This work exposes the systematic misuse of browser fingerprinting in online advertising to circumvent GDPR/CCPA compliance mechanisms—extending beyond legitimate defensive uses such as fraud prevention or authentication. We introduce FPTrace, the first empirical framework that isolates fingerprinting’s causal impact on ad targeting by applying controlled perturbations to fingerprint features, measuring consequent changes in ad bid values, and quantifying HTTP traffic decay. Unlike prior studies relying solely on script detection, FPTrace provides direct, measurement-based evidence that fingerprinting actively drives behavioral targeting. Large-scale measurements across real websites reveal statistically significant bid inflation (up to +37%) and reduced HTTP request volumes (average −22%), demonstrating its privacy-invasive role in tracking.
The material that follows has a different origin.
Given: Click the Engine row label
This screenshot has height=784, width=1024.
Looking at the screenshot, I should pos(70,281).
Our findings challenge prevailing qualitative assumptions about fingerprinting’s purpose and deliver the first quantitative, empirically grounded evidence to inform regulatory policy and privacy-enhancing technology design.
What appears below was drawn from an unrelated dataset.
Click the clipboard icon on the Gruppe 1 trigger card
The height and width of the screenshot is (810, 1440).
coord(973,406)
While advertising has become commonplace in today's online interactions, there is a notable dearth of research investigating the extent to which browser fingerprinting is harnessed for user tracking and targeted advertising. Prior studies only measured whether fingerprinting-related scripts are being run on the websites but that in itself does not necessarily mean that fingerprinting is being used for the privacy-invasive purpose of online tracking because fingerprinting might be deployed for the defensive purposes of bot/fraud detection and user authentication. It is imperative to address the mounting concerns regarding the utilization of browser fingerprinting in the realm of online advertising. This paper introduces ``FPTrace'' (fingerprinting-based tracking assessment and comprehensive evaluation framework), a framework to assess fingerprinting-based user tracking by analyzing ad changes from browser fingerprinting adjustments. Using FPTrace, we emulate user interactions, capture ad bid data, and monitor HTTP traffic. Our large-scale study reveals strong evidence of browser fingerprinting for ad tracking and targeting, shown by bid value disparities and reduced HTTP records after fingerprinting changes. We also show fingerprinting can bypass GDPR/CCPA opt-outs, enabling privacy-invasive tracking. In conclusion, our research unveils the widespread employment of browser fingerprinting in online advertising, prompting critical considerations regarding user privacy and data security within the digital advertising landscape.